## DATA EXCERPTS
────────────────────────────────────────

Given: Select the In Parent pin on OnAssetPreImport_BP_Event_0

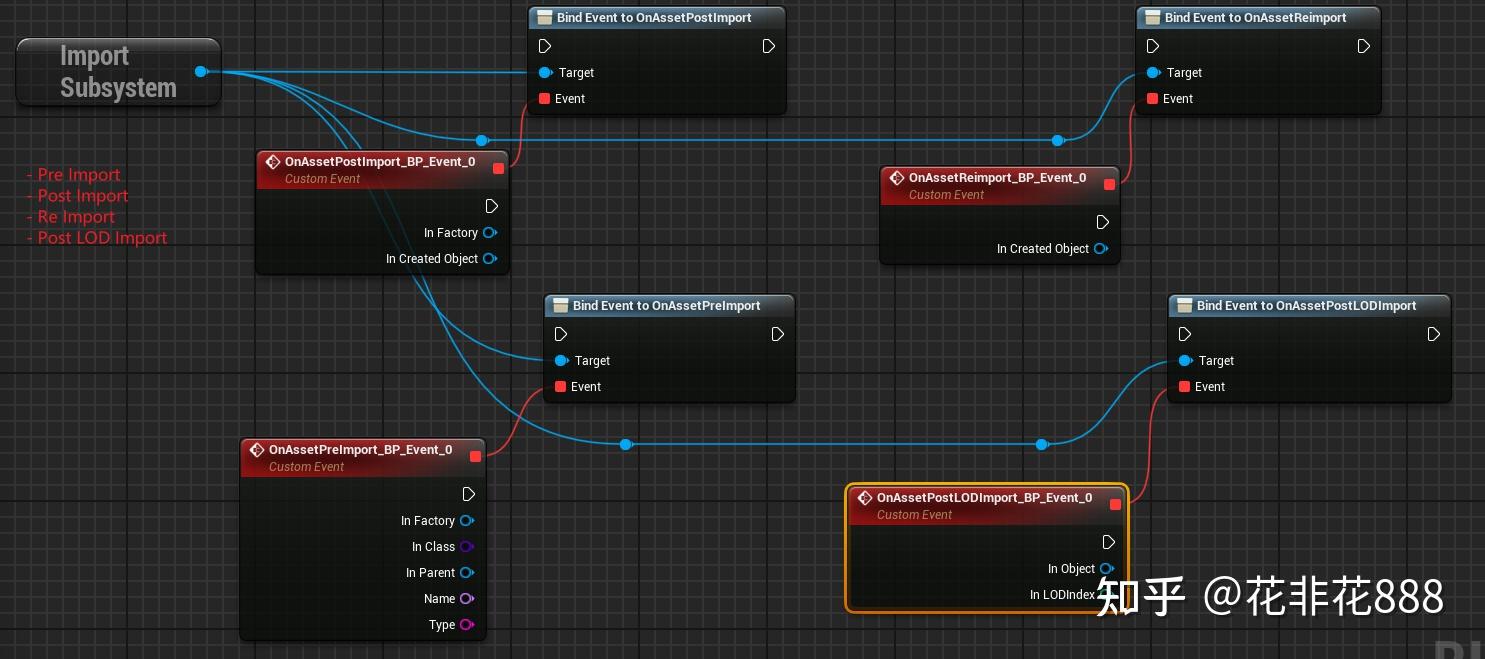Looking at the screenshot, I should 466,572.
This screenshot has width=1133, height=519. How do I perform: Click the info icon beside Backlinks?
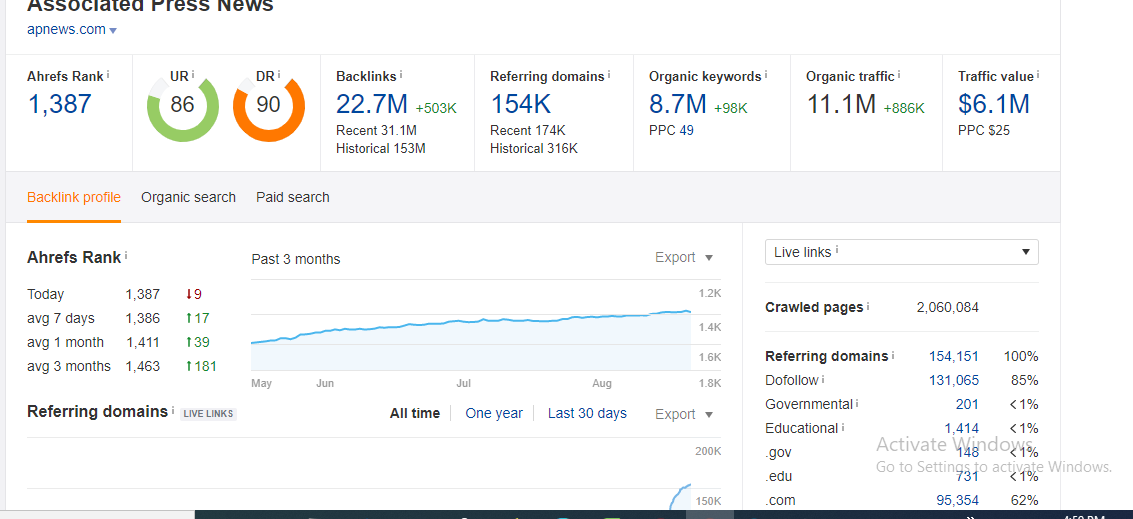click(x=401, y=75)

────────────────────────────────────────

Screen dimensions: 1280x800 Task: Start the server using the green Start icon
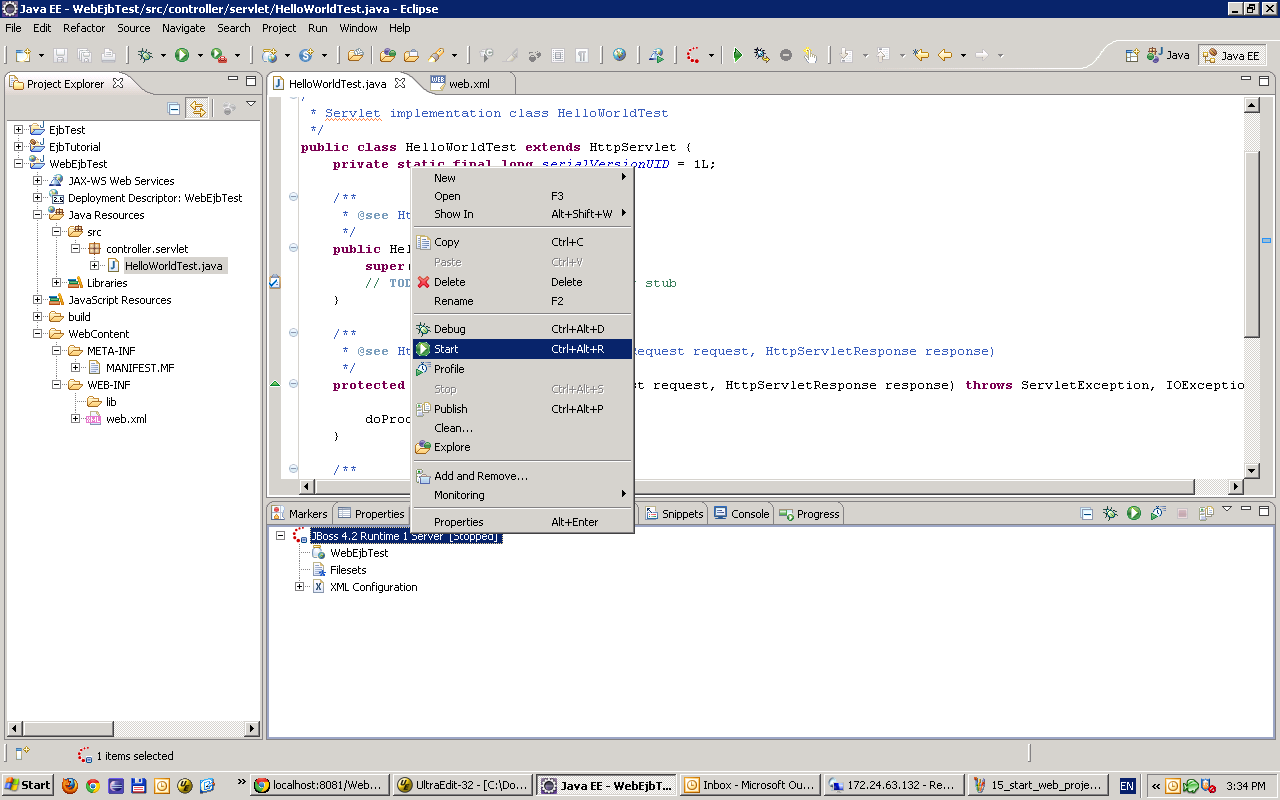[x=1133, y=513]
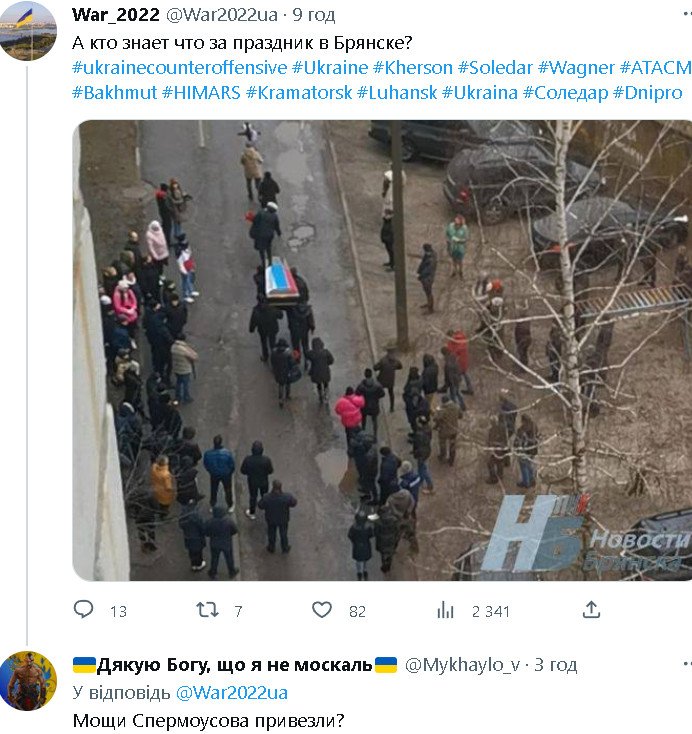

────────────────────────────────────────

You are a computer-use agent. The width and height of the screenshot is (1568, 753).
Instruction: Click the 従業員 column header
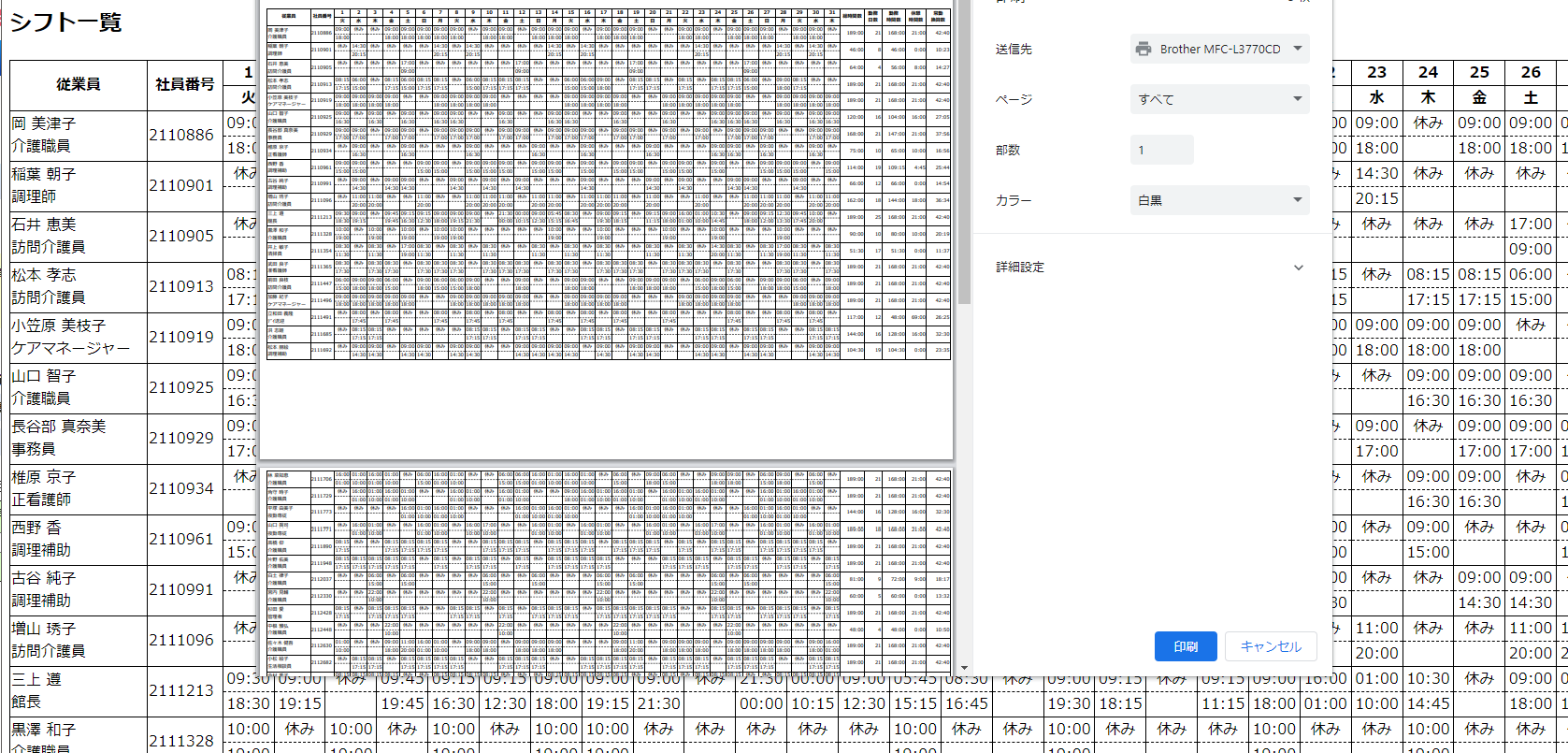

────────────────────────────────────────

Take the lines above from the one containing "You are a computer-use" to the one containing "Instruction: Click the 従業員 column header" and retype them exactly, both ends included, with nothing added.

## COMPLETED EXERCISE
You are a computer-use agent. The width and height of the screenshot is (1568, 753).
Instruction: Click the 従業員 column header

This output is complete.